Three functions are defined as follows:

f:x> cos x for the domain 0< (or equal to) x < (or equal to) 180
g:x> sin x for the domain 0< (or equal to) x < (or equal to) 90
h:x>tan x for the domain p< (or equal to) x < (or equal to) q


Find the range of f.

-1<(or equal to) x < (or equal to) 1 (correct?)

Given that the range of h is the same as the range of g, find a value of p and a value of q.

this is the one i don't quite understand, i got p = 0, q= 90, is that right?

if the domain is the same therefore the range is the same, yes?

 

[EnumaElish]

if the domain is the same therefore the range is the same, yes?

No, not necessarily.
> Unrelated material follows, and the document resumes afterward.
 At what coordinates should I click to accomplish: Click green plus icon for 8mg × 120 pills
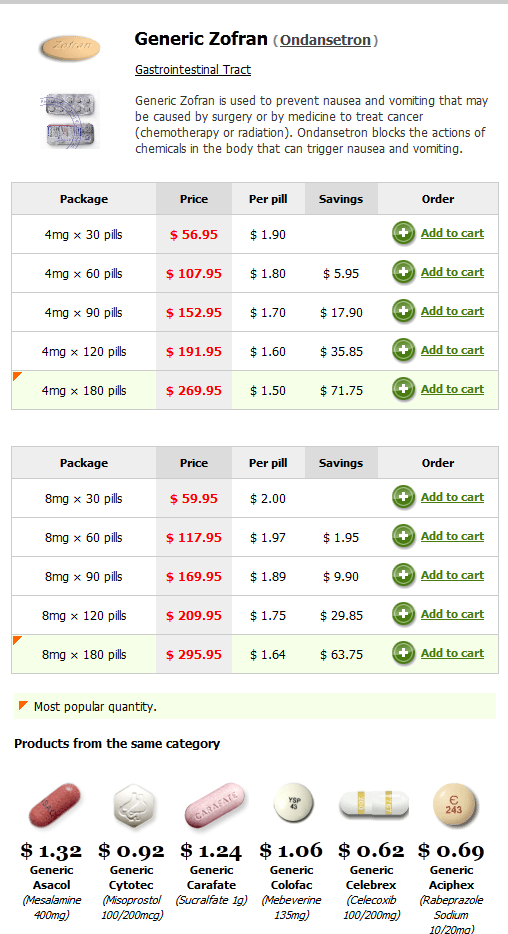[403, 615]
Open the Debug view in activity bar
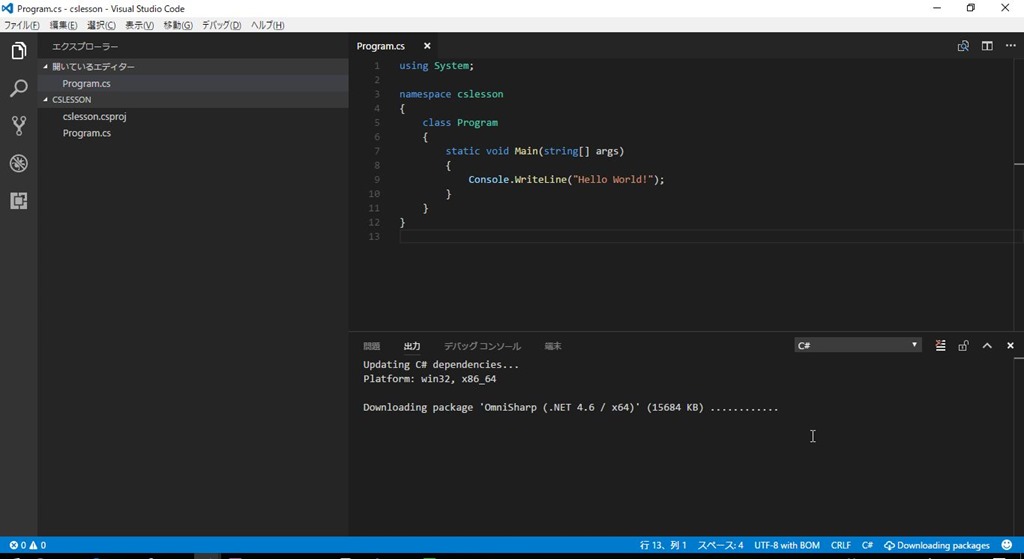 click(18, 163)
And, isn't the question "given identical ranges, find the domain of h"?

 

[tigerd12]

No, not necessarily. And, isn't the question "given identical ranges, find the domain of h"?

Yes, so I am right. ?

 

[EnumaElish]

Can you graph sin and tan between 0 and 360? Or between 0 and 90? What is Sin(0)? What is Sin(90)?

What is Tan(0)? Tan(90)?

 

[HallsofIvy]

Homework Statement

Three functions are defined as follows:

f:x> cos x for the domain 0< (or equal to) x < (or equal to) 180
g:x> sin x for the domain 0< (or equal to) x < (or equal to) 90
h:x>tan x for the domain p< (or equal to) x < (or equal to) q

A bit peculiar, actually! I assume they mean 180 degrees, and 90 degrees.
Normally, sine and cosine, as functions are interpreted as in radians. The way sine and cosine are defined, as functions, x is "dimensionless" but radians give the correct values. Anyway, I'll go with degrees.

Find the range of f.

-1<(or equal to) x < (or equal to) 1 (correct?)

Given that the range of h is the same as the range of g, find a value of p and a value of q.

this is the one i don't quite understand, i got p = 0, q= 90, is that right?

if the domain is the same therefore the range is the same, yes?

When p= 0, tan(p)= 0. That's not what you want is it?
What is tan(90)? That's also not what you want is it?

For what p is tan(p)= -1?
For what q is tan(q)= 1?

 

[tigerd12]

I think I got it

Wait.. I think I got this..

so sin(0) - tan(0

sin(90) = 1
tan(45) = 1

therefore the P and Q are 0 and 45?

 

[HallsofIvy]

Wait.. I think I got this..

so sin(0) - tan(0

sin(90) = 1
tan(45) = 1

therefore the P and Q are 0 and 45?

I'm sorry, how did we get to talking about sin(x)- tan(x)? I thought the question was about the range of tan(x).
"h:x>tan x for the domain p< (or equal to) x < (or equal to) q" and you were to find the domain given that the range was the same as the range of sin(x) (-1 to 1).
You said you thought the domain would be the same as long as the range was the same. That is certainly not true! Different functions can take different domains (x-value) to the same range (y-value).
Yes, it is true that tan(45)= 1 so the upper limit is 45. But since the lower limit on the range of sin(x) is -1, you need to determine where tan(x)= -1, not 0!